Date: Wed, 24 Mar 2004 22:17:50 +1100 (EST)
From: Jim Breen <Jim.Breen@example.com>
Subject: Re: [tlug] Re: Security question with grep/e...
I'm going to cover a summary of responses in one hit (since I read the
digest, so it's easier that way.)

>> From: Brett Robson <b-robson@example.com>
>> 
>> I never used reg exps in C, how hard is it to write them in C? I'm
>> thinking in term of escaping characters etc.

Looking at the man page, I'd say it was designed to be fast and
efficient rather than easy-to-use. You feed it the regex, it compiles
it into a buffer, then you use the compiled form. There is a thicket of
compiler and error flags.

>> Sounds like you are running on a reasonably well adminisited server. One
>> small sugestion I'd make is to make your files read only (to all). If
>> you are not making a lot of updates it doesn't complicate things much

Nothing's writeable-to-all. I actually do a number of updates, in fact
there are cron jobs scrubbing and polishing in the wee hours.

>> From: "Stephen J. Turnbull" <stephen@example.com>
>> >>>>> "Jim" == Jim Breen <Jim.Breen@example.com> writes:
>> 
>>     Jim> Can you be more specific about the risks? As I understand it,
>>     Jim> doing a system("foobar par1 par2"); just stokes up /bin/sh
>>     Jim> under my account (it's usually cgiwrap or equivalent) and
>>     Jim> runs foobar.
>> 
>> ISTR that the main direct system risks come from the environment
>> (especially things like LD_PRELOAD).  The indirect risks come from the
>> fact that most command line apps are written assuming that the user is
>> right there and authorized.  They are large with many complex options
>> (especially the GNU versions), with lots of legacy code.  You really
>> can't depend on all buffer and array accesses being bounds-checked,
>> etc.

I've checked the environment that a system()-invoked program gets, and
there's no LD_PRELOAD. In fact it's pretty much the environment the
httpd instance gets. As for bound-checking, well I'm far from being sin
free on that.

>> You also have to be sure that you get the protection against quote
>> characters right.  Note that if you're using "" for the regexp
>> argument in your system() call, you probably need to strip out $ and
>> `, since they're interpreted and the results interpolated.  Of course,
>> ` can do anything that you can, and at least some shells accept $
>> extensions that call programs (although I don't know if they do if
>> called as /bin/sh, but see next para).

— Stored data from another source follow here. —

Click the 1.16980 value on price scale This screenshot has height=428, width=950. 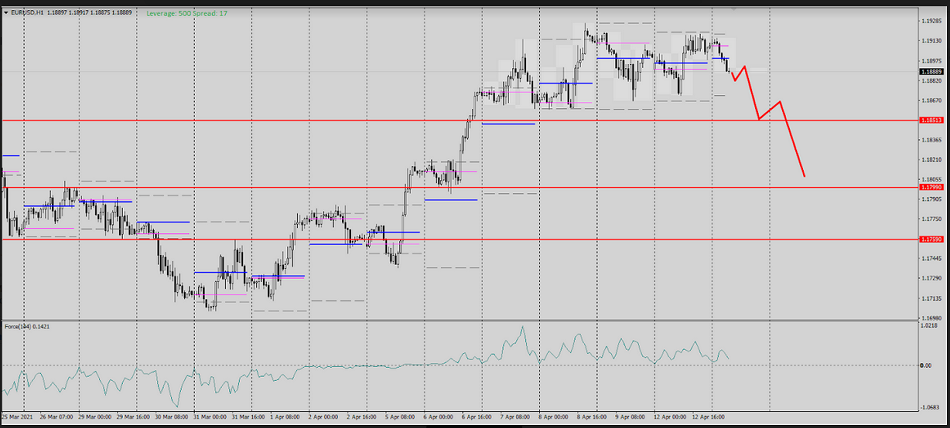point(931,318)
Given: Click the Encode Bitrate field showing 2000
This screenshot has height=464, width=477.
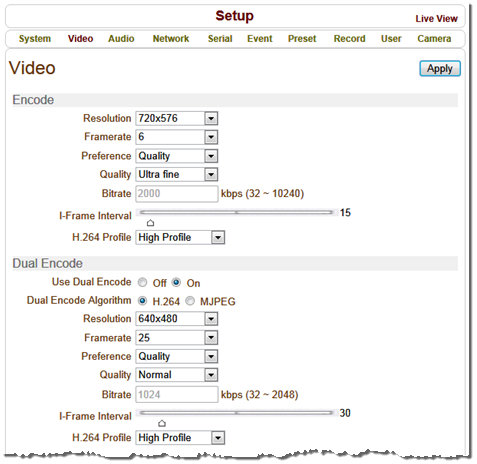Looking at the screenshot, I should click(177, 194).
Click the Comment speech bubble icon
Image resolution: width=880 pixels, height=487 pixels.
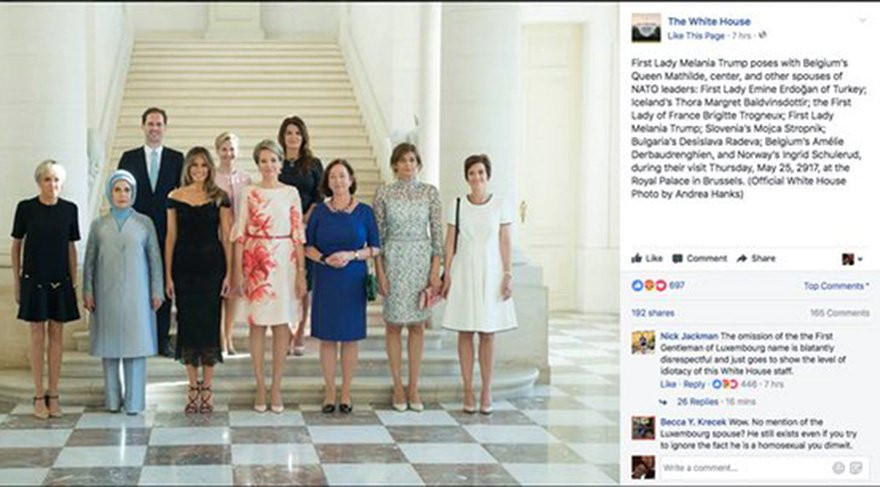tap(677, 259)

I think that goes to the crux of it. I've backed away from any thought
of letting user-generated strings near a command-line, regardless of
vetting. The trial version I'm running does a 
system("egrep -i -f paramfile-nnnn text-file > resultsfile-nnnn"); with
the user string in paramfile-nnnn (nnnn is the PID). Since the user
string never get into the command-line, and is only pulled in by egrep
once it starts executing, I don't think there's much risk of a hack that
way. Yes, there's always chance of an overflow once egrep starts, but
I think it's probably no different to the case where I did my own 
regcomp/regexec calls.

>> Also, /bin/sh is not terribly portable; ash, bash, and zsh all flunk
>> as POSIX shells in different ways.  (Maybe recent versions of ash are
>> OK.)  The problems with bash and zsh are not of interest to POSIX-
>> conforming scripts, they're impermissible extensions, but they are
>> extensions that conceivably could be used by hackers.  (No, I don't
>> know specifically; the point is that since I don't know, I have to
>> assume they are a risk.)

I thought /bin/sh was a sort-of lowest common denominator when it came
to shells. Certainly I'm not asking for anything but a pipe and a simple
redirection of STDOUT. Even DOS could do that.

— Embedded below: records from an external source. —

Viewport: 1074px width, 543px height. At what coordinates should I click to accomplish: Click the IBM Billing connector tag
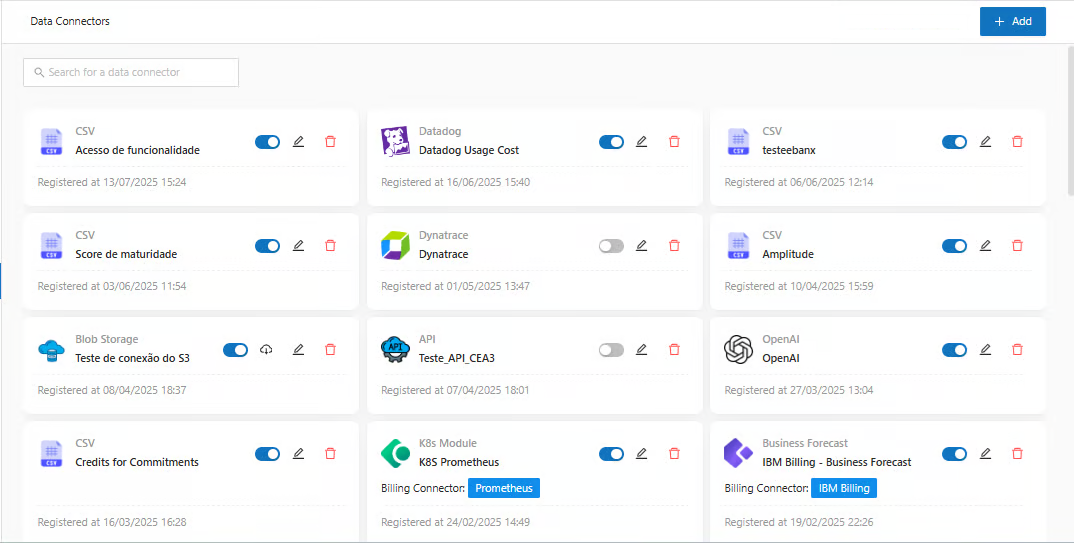[x=843, y=488]
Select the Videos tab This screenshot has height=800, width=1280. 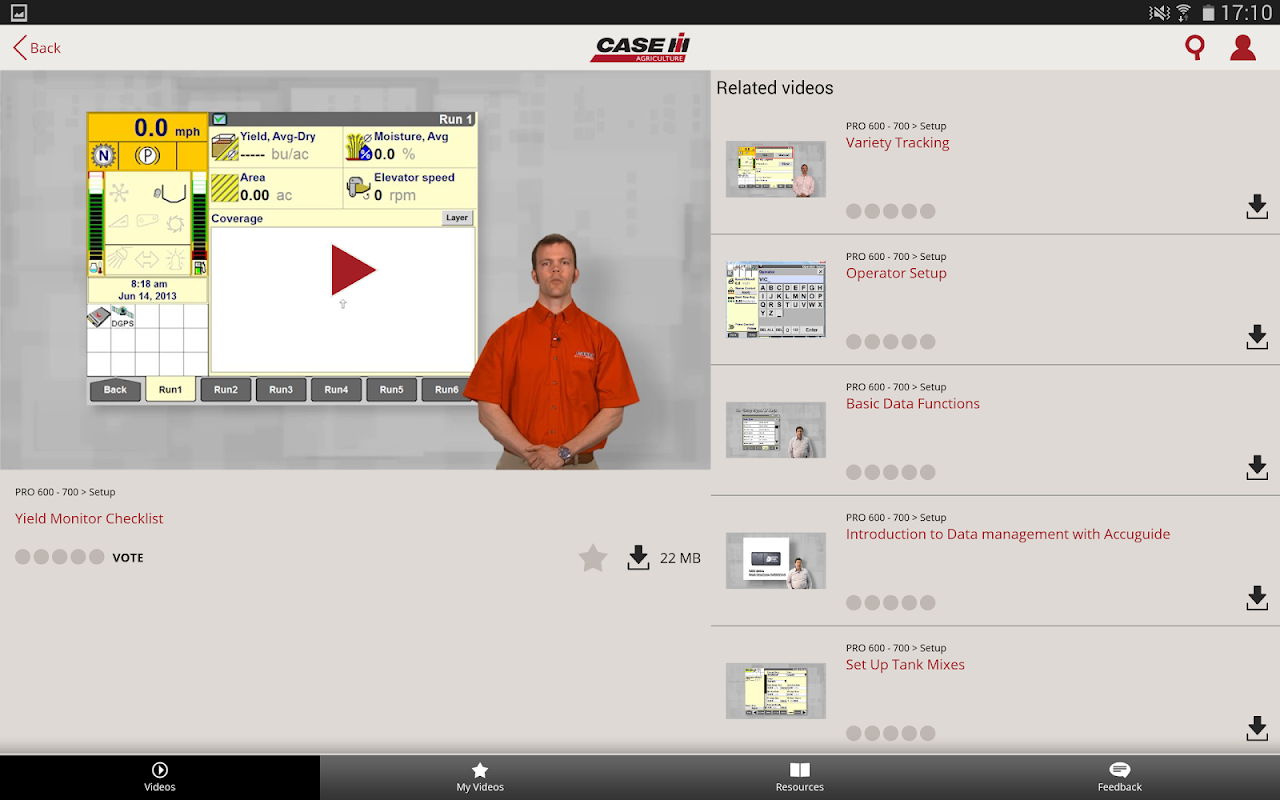click(x=160, y=777)
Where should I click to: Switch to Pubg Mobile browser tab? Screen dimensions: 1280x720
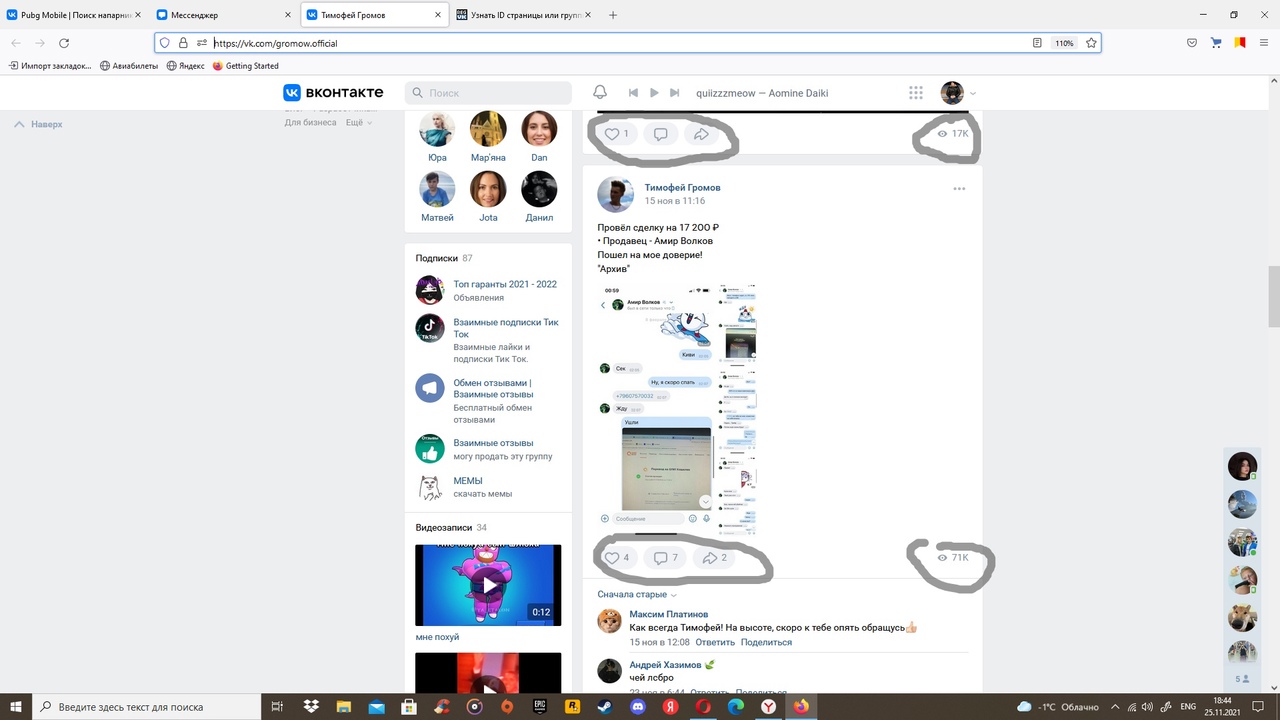(74, 15)
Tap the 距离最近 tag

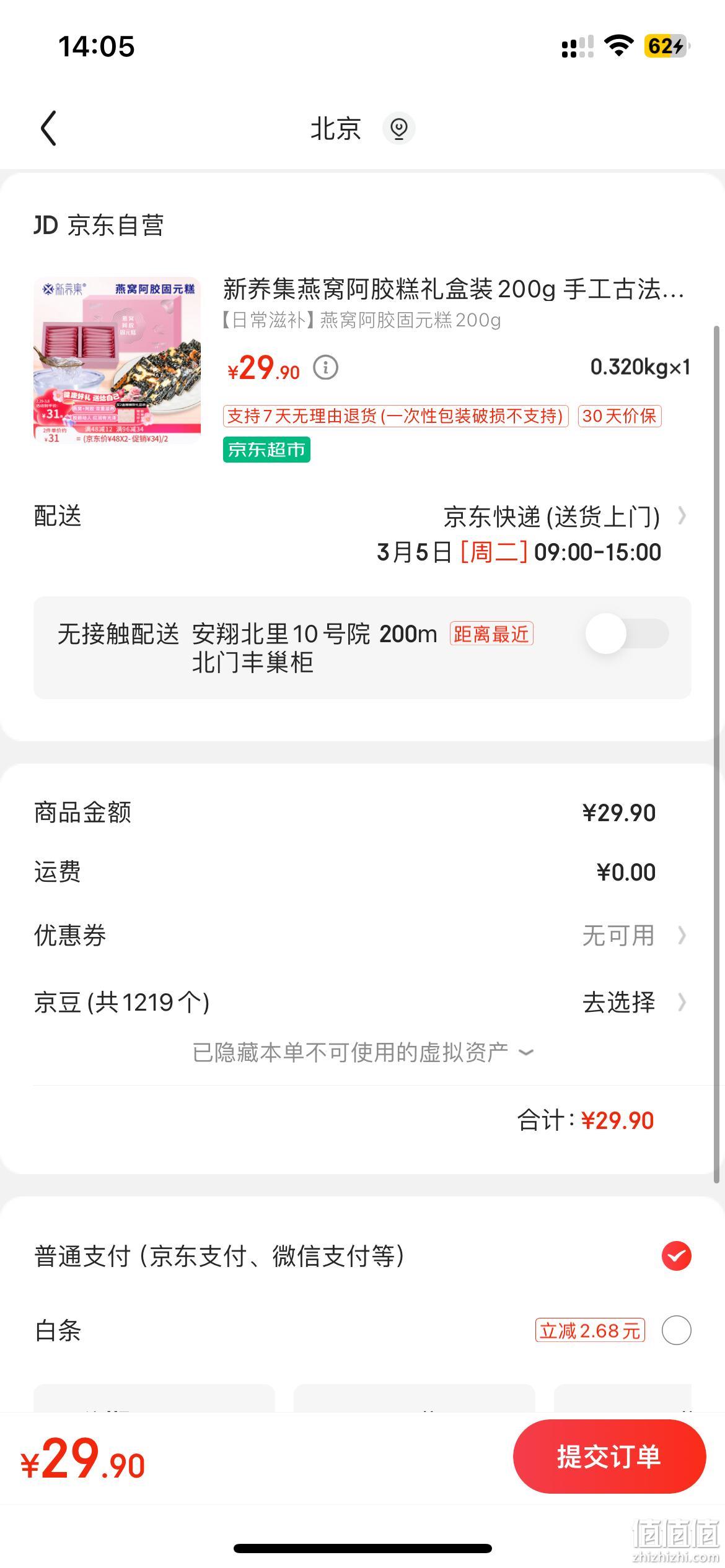[491, 634]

>>     Jim> I'm not doing it with anything suid, etc. I don't have su
>>     Jim> rights on the host.
>> 
>> Do you have a shell account?  Does the host have a working C compiler
>> on it?  If the answer to both questions is "yes", then the possibility
>> of a hostile agent using a web exploit to achieve shell access via
>> your account, and from there trampolining to root cannot be
>> discounted.  Again, I don't know the details, but AFAICT at the time
>> it's been done to me, so I know it's possible.  :-/

It's yes to both, on at least one site. But I don't really think what
I'm suggesting is raising the chance.

>> From: Alain Hoang <hoanga@example.com>
>> 
>> 	Wow, I learned a lot myself.

I always do from Stephen.

>> 	I believe Dr. Turnbull covered everything I could possibly think of
>> and more in terms of what to worry about from a security aspect of
>> running a CGI script that pipes the output from an egrep (with
>> proper escapes).

Erm. The output from the egrep is piped through "head -nnn" simply to
limit the results, and then goes to workfile. Then the CGI program
opens the workfile and reads it in copying the contents into the
generated HTML response. I don't think the risk is high.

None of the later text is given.